When we think about American cultures of violence, what spiritual and social metamorphosis is essential to transform an American sociological landscape in which hate crimes and gun violence against people of color: followers of world religions such as Islam, people of various gender orientations, immigrants, and poor people are accelerating?

The question for Christian bystanders is perhaps more complex. What in our theological teachings; our worship practices; our religious and cultural heritages both facilitate and privilege such acts of hatred and violence? Where and when do we become complicit bystanders to these various forms of violence – thus giving their perpetrators explicit or tacit permission to continue them?

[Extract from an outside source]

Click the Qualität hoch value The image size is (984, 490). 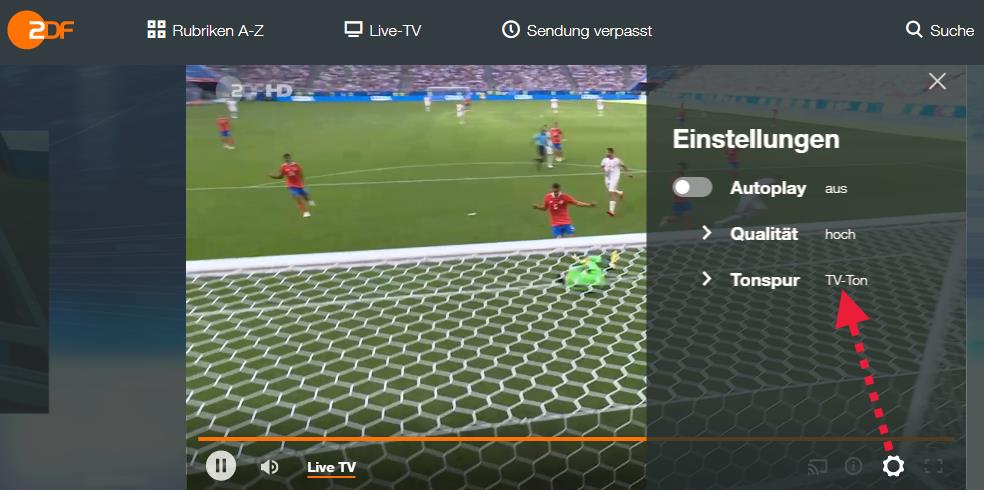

Three Intersecting Cultural Values at Work in the American hate culture

I want to propose that three intersecting cultural values are at work in these kinds of violent situations:

  • The first of these is our American culture’s proclivity for American men to use guns to defend their presumably heterosexual manhood. Physically, spiritually, and economically assaulting sexual minorities, religious minorities, and racial minorities is a virulent aspect of American culture. Using guns is a logical outcome of our American culture’s teachings about the use of guns to reinforce male dominance and male superiority. Using guns is a logical outcome of our American and Christian fears and spiritual teachings about the need to exclude some human beings from full inclusion. The presence of these fears raises questions for Christian theology and praxis. What is wrong with these current spiritual and religious teachings? What needs to change for the culture of violence to change? It is imperative to note when asking questions of social violence such as hate killings to recognize that when actual practices of welcoming human diversity become sinful, human acts of social and physical violence are running close by. When any one group of individuals is demonized by the majority, hate crimes are a logical outcome. .

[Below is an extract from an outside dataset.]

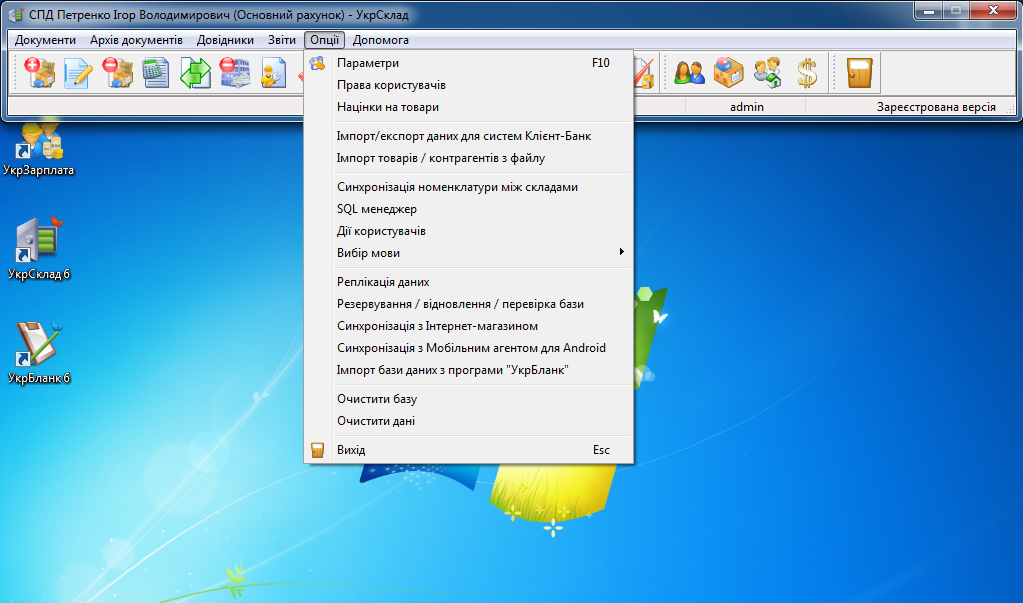Click the wooden door exit toolbar icon

pyautogui.click(x=859, y=73)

  • The second is that of our weaponized American Christian proclivity to deny the full humanity of sexual, ethnic, and racial minorities. All too often, official church teachings reinforce the generationally-transmitted demography of hate in American culture. Individuals and entire communities do this by creating theological mandates to exclude and to shun individuals who represent “otherness” in this case gay lesbian, bi-sexual, queer, and a-sexual gender identities. The church and its theologians and its kyriarchy do this by first portraying members of these social groups as the other and secondly by attacking their otherness as deviant and evil.iv Theologically and then sociologically denying these others our recognition and celebration of their full humanity (i.e., made in God’s image) opens a religion’s and a culture’s doors to prejudice, bigotry, hate, and fully embodied violence.v

  • Underlying this reality is another less visible one. Christian teachings and ideologies about gender and sexuality first set in place and then cements in place the American socio-religious cultural matrix for gender-orientation hatred and gun violence against sexual minorities to emerge in the religious and secular commons.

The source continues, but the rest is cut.